On the distribution of information, I am still hearing from people who have not received information leaflets through the post regarding the outbreak. This sort of direct contact is vital to raising public awareness. We cannot assume that every household has access to the internet or buys a local paper to get information. I made the point that the area is largely tenemental and that particular care was needed to ensure that literature was delivered through residents’ doors, not just dropped at the bottom of stairwells.
In addition to the failure to comprehensively cover the outbreak area, interesting points were also raised about targeting the message to different communities taking account of, for example, different languages – it is important that lessons are learned in this regard.
I was concerned at the time both about promoting wider public health messages to those who hadn’t shown signs of legionnaires as well as those who needed urgent medical attention. From discussions with people locally clarity on drinking water and when it was safe to be outside were issues that people wanted more information on. I also raised the issue of support for families who had direct experience of legionnaires and were struggling to get through the outbreak.
The other issue I focused on was the question of whether there would be an enquiry, what format may take, whether local people’s views would be sought and listened to and when it might happen. People who have lost loved ones or seen relatives seriously ill need answers about how the outbreak started.
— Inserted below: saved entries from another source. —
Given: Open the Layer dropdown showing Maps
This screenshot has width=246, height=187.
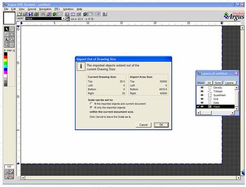Looking at the screenshot, I should tap(64, 18).
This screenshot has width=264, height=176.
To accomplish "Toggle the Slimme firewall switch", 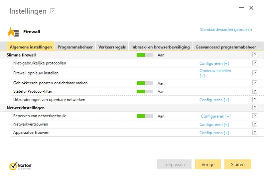I will coord(145,55).
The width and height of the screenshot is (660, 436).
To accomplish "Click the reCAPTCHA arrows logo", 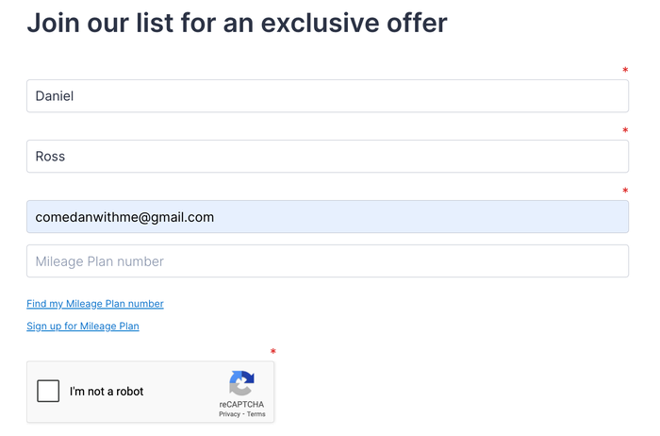I will (241, 383).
Other issues raised at the meeting were cuts to both the Council and the HSE in relation to staff who have responsibility for monitoring and upholding safety standards. Neither the council nor the HSE believed that their budget cuts had compromised safety.
Then there is the issue of the possibility of cuts in the proactive inspection regime. Recent reports have revealed that some suspected sites have not been inspected for between two and four years. The HSE view is that they have their priorities and that it is the job of company owners and managers to ensure that safety is upheld.
The NHS Lothian’s board interim report from the Incident Management Team formed to deal with the crisis was published last week. Although investigations into the source of the outbreak are continuing, the interim report includes the team’s risk assessment that exposure is not on-going.
The report identifies that NHS Lothian have dealt well with the increased demand placed on their services. In particular highlights the importance of past lessons, pointing to the experience of the H1N1 outbreak in helping to manage the outbreak.
The response from NHS staff to the considerable demands of the outbreak has been exceptional providing treatment and reassurance. However, I am mindful of comments from Professor Hugh Pennington, an eminent bacteriologist, that the outbreak should never have happened and of calls from the Chief Executive of the Royal Environmental Health Institute of Scotland for a public inquiry into the outbreak.
The evidence session in Parliament was useful to highlight the issues where lessons can be learned but I believe that a full public inquiry would be a useful exercise to ensure that this process is conducted transparently and am requesting that the Scottish Government considers this option.
I followed up the issue at the final First Minister’s Questions of this session. I am keen that lessons are learned swiftly and we get full understanding of what further health and safety measures can be put in place. In particular there is the issue of changes that can be made in relation to cooling towers. I will be researching this issue over the summer.